The Kinebar is a .999 fine bullion bar featuring an embossed computer-generated design that draws on diffraction optics to appear in brilliant colors when exposed to white light. When the bar moves, the light plays across the surface to reveal a spectrum of color and design.

The Kinebar was launched in Switzerland in 1993 and was test-marketed in Asia before its launch in the U.S.

The bar is available in various sizes from 1 gram to 1 ounce from A-Mark Precious Metals, 100 Wilshire Blvd., Third Fl., Santa Monica, Cal. 90401; (310) 319-0200.


Sandberg & Sikorski, New York, N.Y., was the only jewelry business among 100 companies named by InfoWorld magazine as innovators in the use of client-server computer technology.
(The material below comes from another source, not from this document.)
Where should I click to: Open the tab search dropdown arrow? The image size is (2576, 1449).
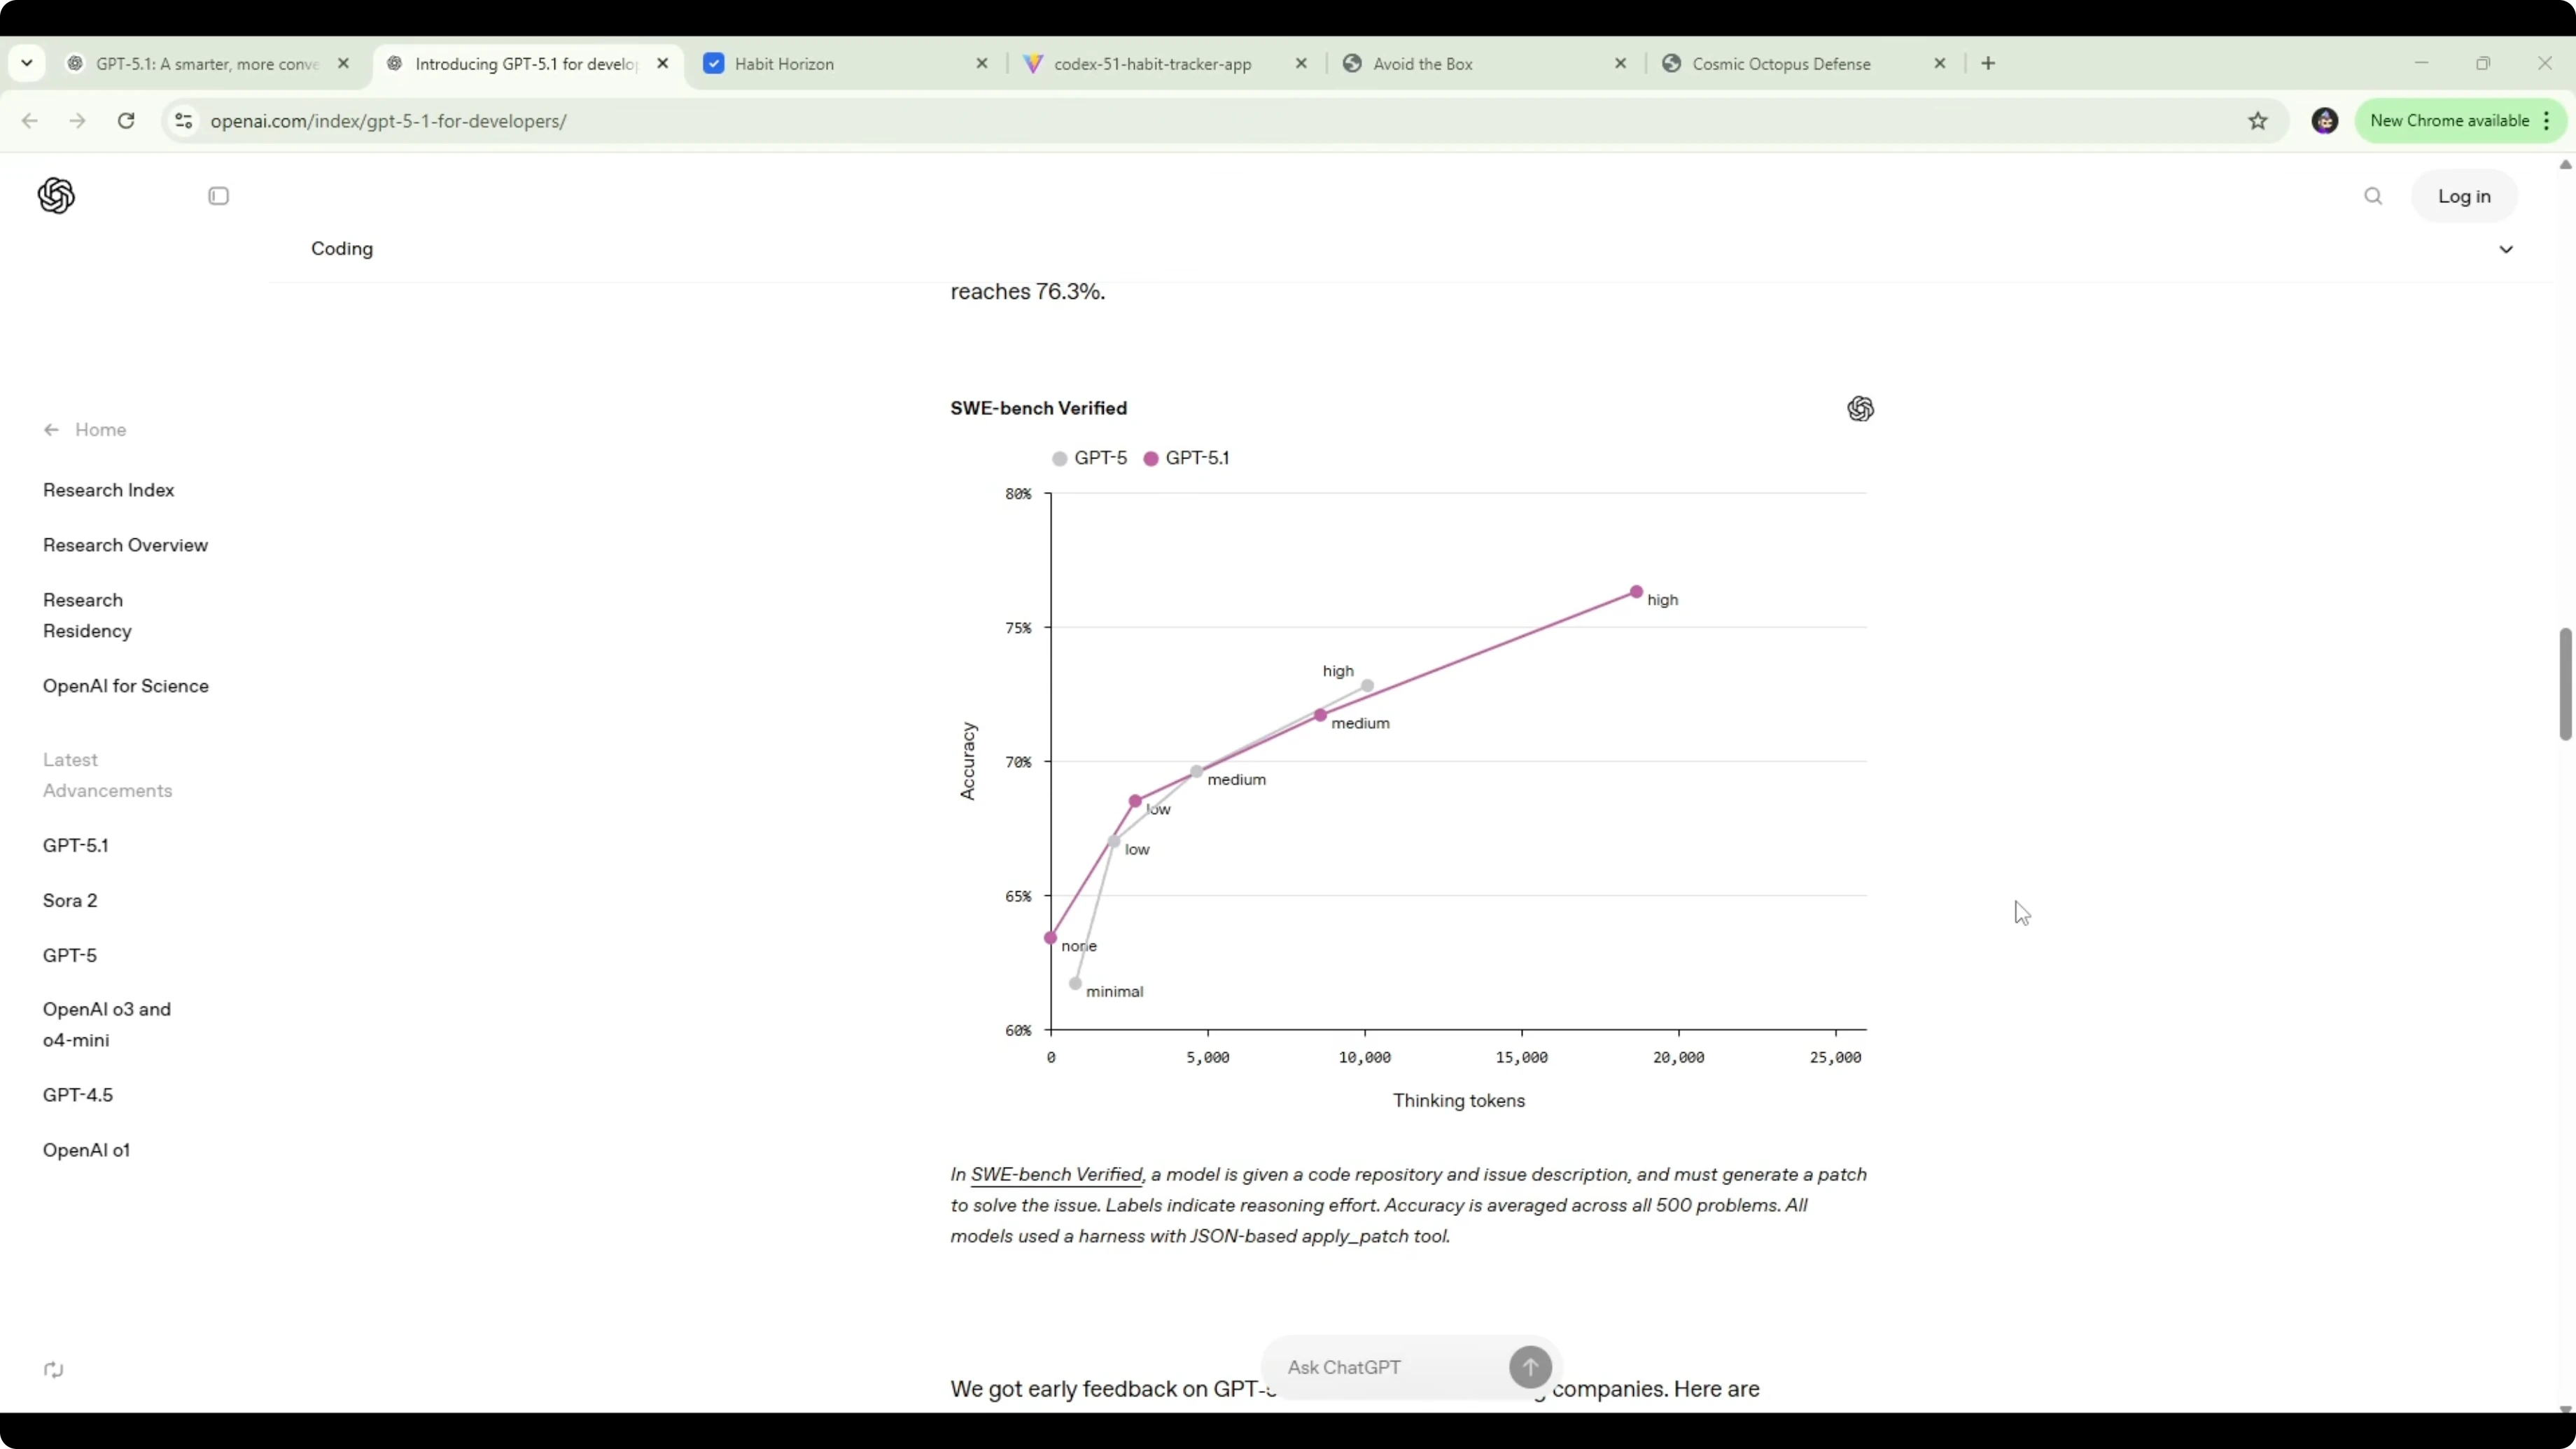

The company placed 57th, finishing ahead of much larger companies such as Times Publishing, Bristol Myers Squibb Co. and Intel Corp.

Sandberg & Sikorski was cited for its use of a single Windows-based personal computer system that allows users to check on production status, capture product weights directly from digital scales and view product and employee images. The single system replaces three older systems that were used to monitor inventory balances and process losses.

“Customers are demanding more from their suppliers: competitive costs, faster delivery times, better service,” says Sam Sandberg, one of the company’s founders. “Technology will be tomorrow’s key to customer satisfaction.”

Sandberg & Sikorski manufactures gold and diamond engagement rings, diamond wedding bands, anniversary bands, remounts and diamond wrap rings.


New Canaan Capital Partners, an investment company, acquired the assets of New England Clock Co., Farmington, Conn. The company, founded in 1835, manufactures grandfather clocks, wall clocks and mantle clocks under the trademarks New England, Heritage Heirloom and Sessions. The company also appointed Joe Shapiro executive vice president. He was formerly with Howard Miller Clock Co.

Spartan Felt Co., Spartenburg, S.C., has formed a wholly owned subsidiary called Spartan Buff Co. to manufacture cotton and synthetic buffing wheels in Roebuck, S.C. The parent company manufactures wheels, cones, mandrel-mounted bobs and pads used to finish a variety of surfaces.